What I needed to host
The stack is small but not trivial:
- Two backends. Shiori (Flask, NHK news ingestion, LLM grader, SQLite). AntiCopilot (FastAPI, the team-project backend).
- Two static frontends.
shiori.nhade.com(Vue/Vite) andslides.nhade.com(lecture HTMLs). - This blog, currently on GitHub Pages.
Constraints:
- Priced to the workload. A VPS doesn’t do anything on its own; it’s just compute. I don’t need much of it right now, so I shouldn’t be paying for much.
- No cold starts. Shiori’s hot path already waits 3–5 seconds on an LLM. Adding a Render-style 10-second wake-up to the first request after idle is exactly what kills a first impression.
- Single-operator ergonomics. I’m not running this in a team. If a config file is more than 20 lines I’ve probably already lost.
What didn’t make the cut
Oracle Always Free. The pitch is great on paper: 4 vCPU ARM Ampere, 24 GB RAM, for free. The reality, repeated in a thousand Reddit threads, is that the A1 capacity in Tokyo and Singapore has been gone for years. My signup got rejected outright. Whatever the official explanation, the result was the same: not a real option in 2026.

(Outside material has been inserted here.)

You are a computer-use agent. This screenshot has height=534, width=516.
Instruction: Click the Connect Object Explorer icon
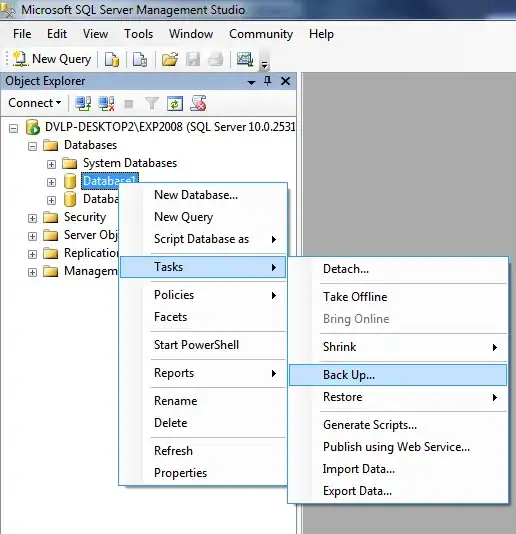click(83, 103)
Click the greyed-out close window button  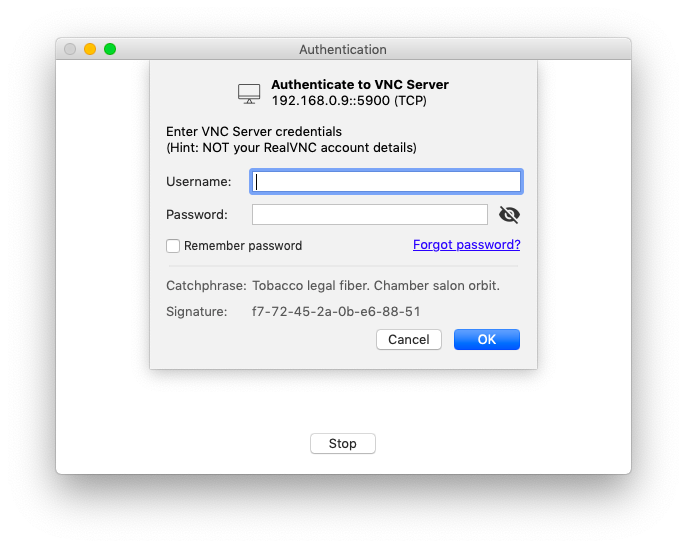(x=70, y=49)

Render’s free tier. Render is a clean PaaS and its deploy story is genuinely good. The free tier sleeps after 15 minutes idle. Cold-starting a Python backend that imports anything heavy takes 5–10 seconds on the first request. For a learning app where someone opens the page expecting it to feel responsive, that’s a brutal first-impression tax every time.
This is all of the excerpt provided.